The World Bank is in the process of tapping into the city of Calcutta’s immense potential to emerge as a key transport and logistics hub linked to the north eastern region and neighbouring countries, as it looks to develop an integrated system with corporations running the show.
The Eastern Dedicated Freight Corridor (EDFC) that will terminate in Dankuni near Calcutta and an intermodal system that connects the corridor with rail, road and waterways can transform the city, it added.
The World Bank had signed a tripartite agreement earlier this week to provide $105 million of soft loan to develop inland waterways in and around greater Calcutta on the river Hooghly. For Junaid Ahmed, Country-director of the World Bank in India, “this is just the beginning”, as he addressed an e-seminar organised by the Bengal Chamber of Commerce & Industry.
“We are beginning a programme and hopefully there will be several stages to it in the future. We will partner with the state government to convert Calcutta into a transport and logistic hub of the sub-region linking the Northeast.”~Junaid Ahmed, Country-Director of the World Bank in India
He added, “We need to have an intermodal system where bus, rail and water interface in a very agile way — that requires a fundamentally different spatial perspective on the management of transport and logistic in greater Calcutta and Bengal — you need corporations to run the waterways and railways in order to connect the EDFC in a way that you don’t create congestion in Calcutta but it becomes a vibrant city”.
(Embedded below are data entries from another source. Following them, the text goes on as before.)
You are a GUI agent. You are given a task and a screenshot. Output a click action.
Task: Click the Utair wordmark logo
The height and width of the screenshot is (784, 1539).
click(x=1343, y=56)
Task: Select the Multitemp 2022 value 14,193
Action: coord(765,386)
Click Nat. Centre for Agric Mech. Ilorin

The latest World Bank project will look at augmenting the capacity and safety of the inland water transport system by rehabilitating jetties, buying new ferries with enhanced design; and installing electronic gates in 40 locations.
In the second phase, it will also psupport long-term investments for passenger movement, including in terminals and jetties; improve the design of the inland water transport vessels and encourage the private sector to invest in Ro-Ro vessels that will allow easier movement of trucks across the Hooghly river.
Ahmed vouched for a new approach in developing infrastructure and delivering services in India.
While citing examples of EDFC and Shimla Water Company, he argued that companies — which are well governed and accountable — should deliver the services and they need not be in the private sector. Instead of functioning as a municipal department, a corporation has been created in Shimla to handle all water delivery infrastructures and render services to the citizens.
A city, which had often faced scarcity of water, is now contemplating 24×7 water delivery.
Mr Ahmed voiced that public finance, which comes from taxpayers’ money, cannot alone meet the nation’s requirement. To spend 7 per cent of the gross domestic product to build infrastructure, India needs to leverage the public finance to bring more institutional finance.
“Move Indian agencies or departments to corporate structure and move public finance as leveraging finance into those companies that deliver services,” he suggested.
Ahmed prescribed that instruments like direct benefit transfer should be brought about to ensure that economically weaker sections do not get impacted but those who can afford, pay the user charge to ensure infrastructure delivery can take place in an efficient manner.